**YOUR TASK:**
Pick out every line in the material below that contains the word "width", and copy each of those lines in full.
# Start of DATASET ROWS
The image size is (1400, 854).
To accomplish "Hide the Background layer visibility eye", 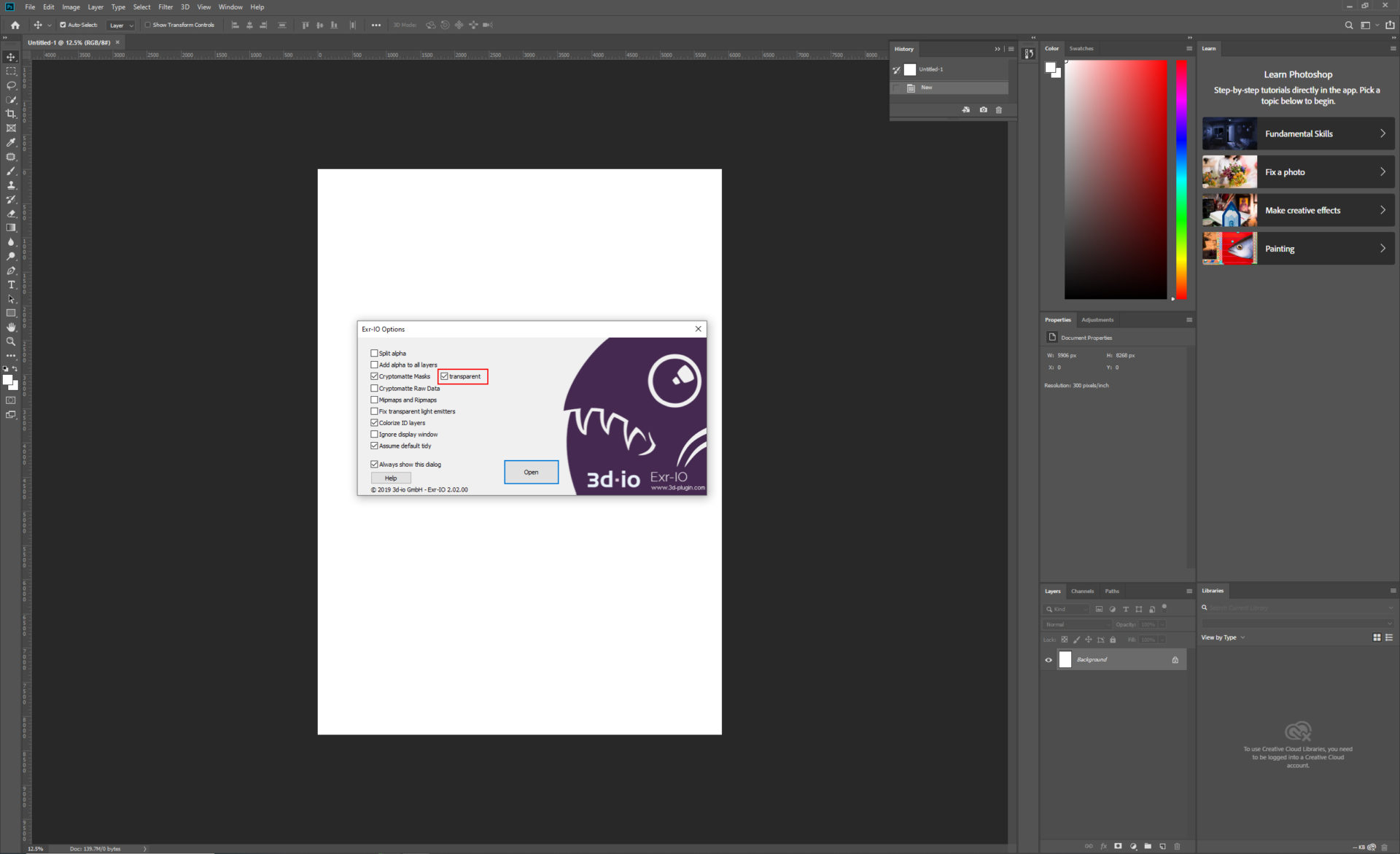I will pos(1049,660).
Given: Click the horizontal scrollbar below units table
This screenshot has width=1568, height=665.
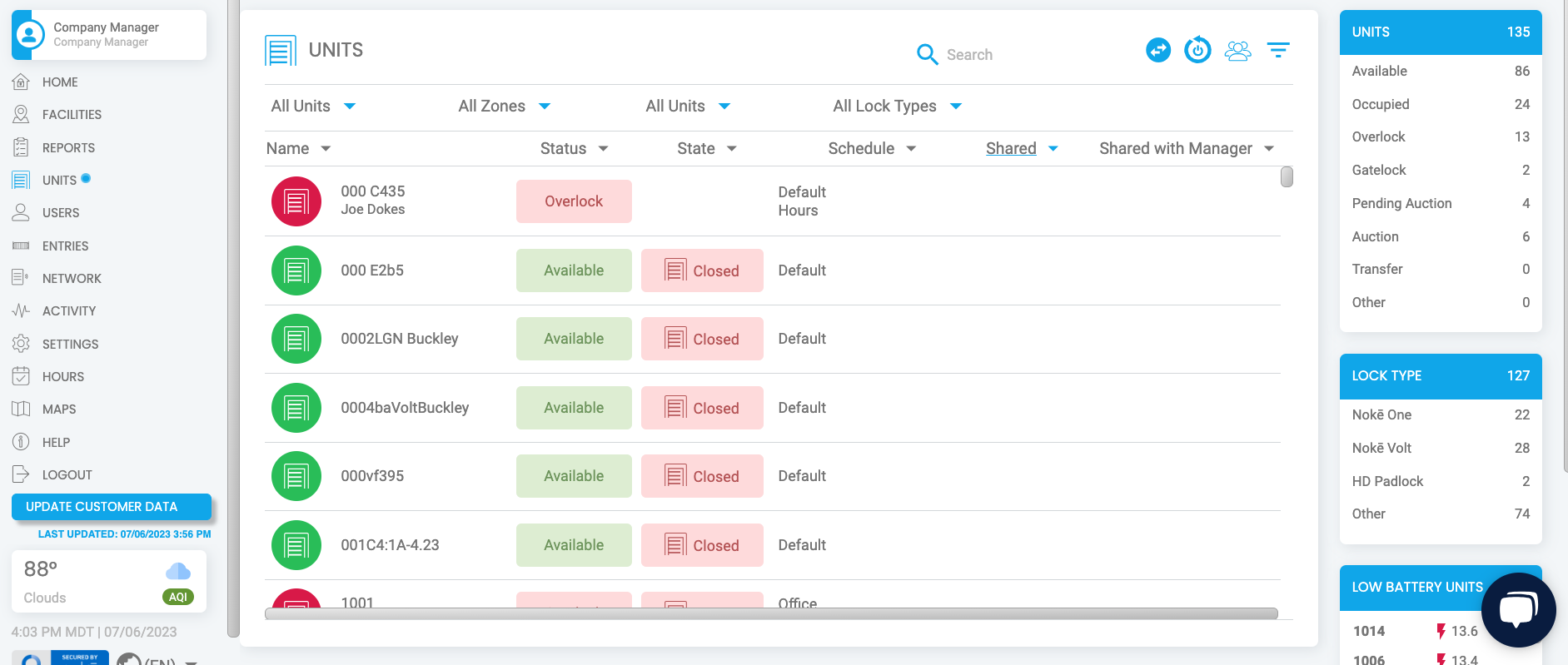Looking at the screenshot, I should (770, 613).
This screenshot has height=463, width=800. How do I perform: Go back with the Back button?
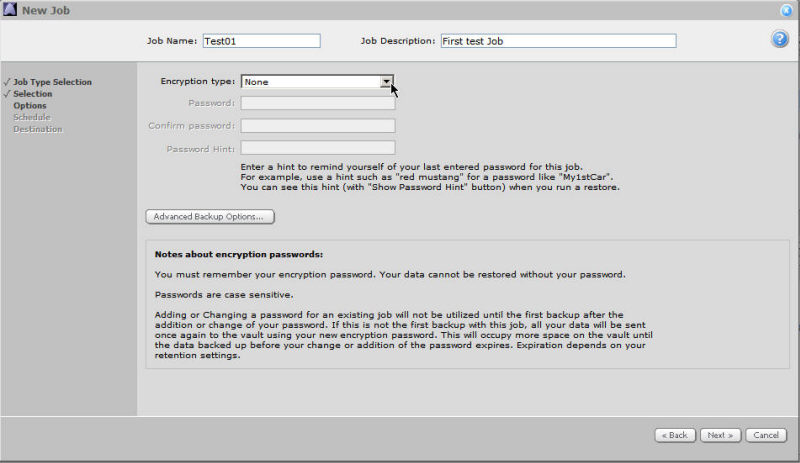click(675, 435)
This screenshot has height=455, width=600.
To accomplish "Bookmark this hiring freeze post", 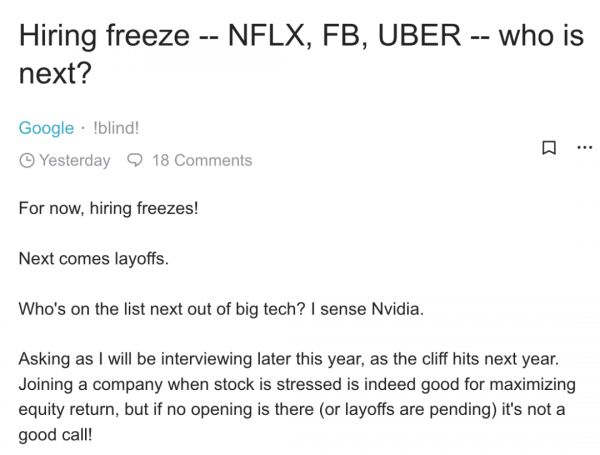I will 548,147.
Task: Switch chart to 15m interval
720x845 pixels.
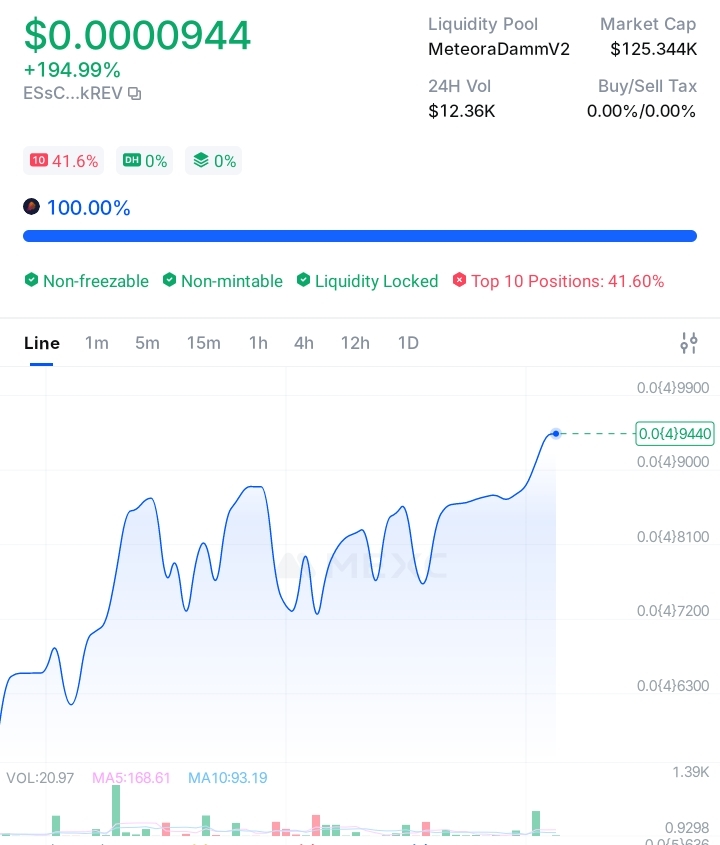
# End of DATASET ROWS
**WRITTEN ANSWER:**
This screenshot has width=1568, height=665.
This screenshot has height=463, width=800. How do I perform: Go back with the Back button?
This screenshot has height=455, width=600.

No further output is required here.